What are the invertebrate land reptiles?

Updated on science 2024-07-04
4 answers
  1. Anonymous users2024-02-12

    The proposition is wrong. Reptiles are a large group and are all vertebrates, and there are no invertebrate reptiles.

    There are many species of terrestrial invertebrates, such as earthworms and other annelids, and more than 1 million species of butterflies, cockroaches, and locusts.

    Insect arthropods such as praying mantises, bees, flies, and dragonflies, arachnid arthropods such as scorpions and spiders, snails, and slugs.

    and other terrestrial snail mollusks, etc.

    Let's put it this way, among the terrestrial animals, the vast majority are invertebrates.

  2. Anonymous users2024-02-11

    Spiders, scorpions, earthworms, centipedes, cockroaches, caterpillars.

  3. Anonymous users2024-02-10

    Invertebrates include protozoa, echinoderms, molluscs, flattened animals, annelids, and other species.

    1. Protozoa: paramecium, amoebae, etc.

    2. Echinoderms: starfish, sea urchins, sea cucumbers, etc.

    3. Molluscs: mussels, snails, squid, etc.

    4. Flattened animals: pork tapeworms, bloodsucking insects, etc.

    5. Annelids: earthworms, grasshoppers, sand scorpions, etc.

    Invertebrates refer to relatively lower groups of animals that do not have vertebrae. Both the variety and the number are huge. From the perspective of living environment, there are traces of them in the ocean, rivers, lakes, ponds, and land; From the perspective of lifestyle, there are types of free life, parasitic life and symbiotic life; From the point of view of the way of reproducing offspring, some species can reproduce asexually, some species can reproduce sexually, some species can reproduce both asexual and sexual, and some species can also reproduce larvae and parthenogenesis.

  4. Anonymous users2024-02-09

    All invertebral animals account for more than 90% of all extant animals.

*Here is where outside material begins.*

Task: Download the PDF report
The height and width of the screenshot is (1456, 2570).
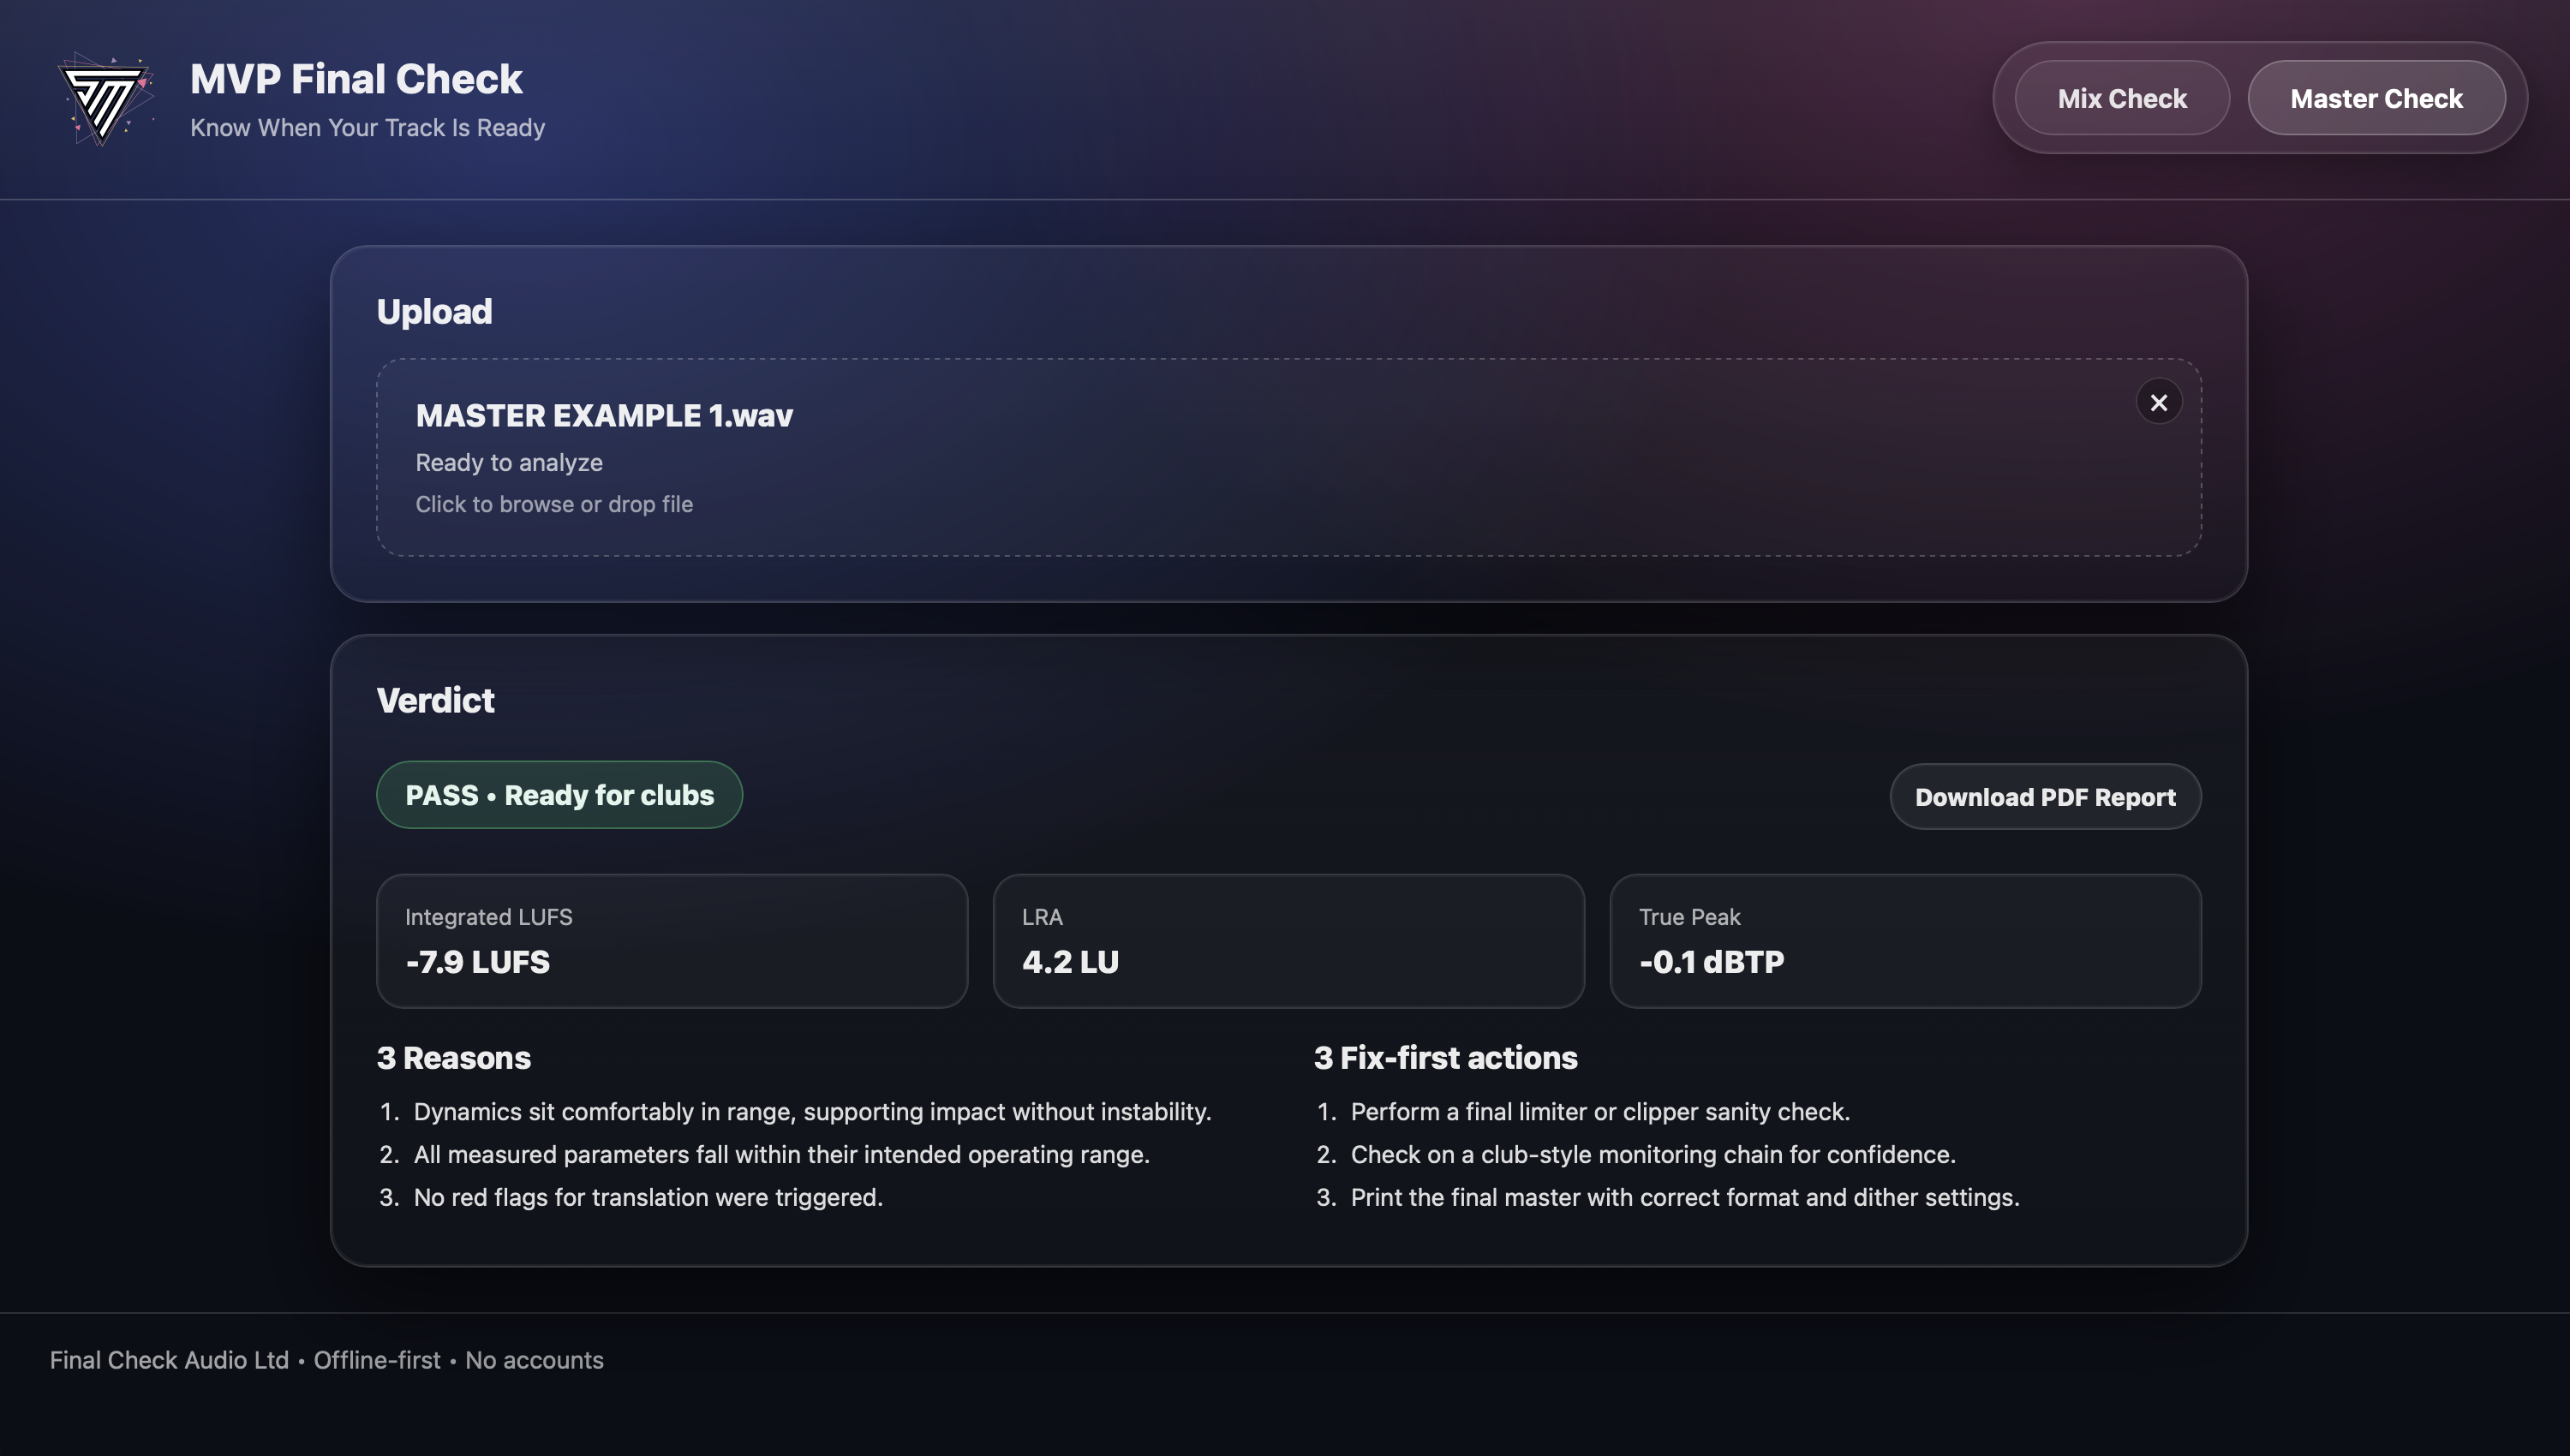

Found all over the world, in size, from small protozoa to giant squid. In general, the body is soft and does not have a hard endoskeleton that can attach muscles, but there are often hard exoskeletons (such as most molluscs, crustaceans and insects) to attach to the muscles and protect the body.

    If classified by morphology, invertebrates are first divided into two types: single-celled animals (protozoa) and multicellular animals (i.e., metazoans) according to the number of cells they compose. The former belong to controversial animals, such as euglena, which are classified as plants because of the chloroplasts in their bodies.

    Multicellular animals are further divided into parazoa and eumetazoa. The former include sponges, flat discs, and mesozoans. These three animals are not connected to the true metazoans. The degree of tissue differentiation is low.

    Next, eumetazoans are divided into radially symmetrical and bilaterally symmetrical according to their body symmetry. The former includes the phylum Cnidarians and the phylum Ctenophorae.

    Then, the symmetrical animals on both sides are divided into three categories according to the presence or absence of their body cavities, if they are true or false, namely acoelomata, pseudocoelomata and eucoelomata. However, the phylum Nephyta is between prosthetic coelage animals and eubody coelage animals, and the taxonomic position is questionable. Representatives of coelageless animals are flattened animals.

    The body cavity of prosthetic cavity animals is not surrounded by mesoderm, but is the product of incomplete degeneration of the gastrum, and the representative animals are nematode animals and rotiformes. The body cavity of eucocoides is encased in a mesoderm.

    True coelozoa are then divided into protostomia, posterior and tentacular animals (tentaculata) according to the development of blastopores. Representatives of posterior mouth fauna are echinoderms (and non-"invertebrate" chordates). The transition types include broom worms, brachiopods, and bryozoans.

    Other eucococytes are protostomates, including arthropods, tardigrades, clawed animals, molluscs, star insects, mites and annelids.

    There are big problems with this classification, such as the "homelessness" of neuromorphs, while flattened animals and nematode animals are protostotic animals, but they are not "qualified" to be classified because their body cavity is not a "true body cavity". Tentacle animals have many features of posterior animals, such as radiated cleavage, and the body cavity is enclosed by the mesoderm formed by endoderm invagination. But evidence from molecular biology suggests that they are protostomates.

    Nowadays, the animal kingdom is generally divided into ten phyla.

    Including Protozoa, Pores, Coelenterates, Platyzoa, Linear Animals, Annelids, Molluscs, Arthropods, Echinoderms, Chordates, Chordates, Cercocephalic Cords, Hemichordates, and Vertebrates. With the exception of the subphylum Vertebrates, all other animals are invertebrates.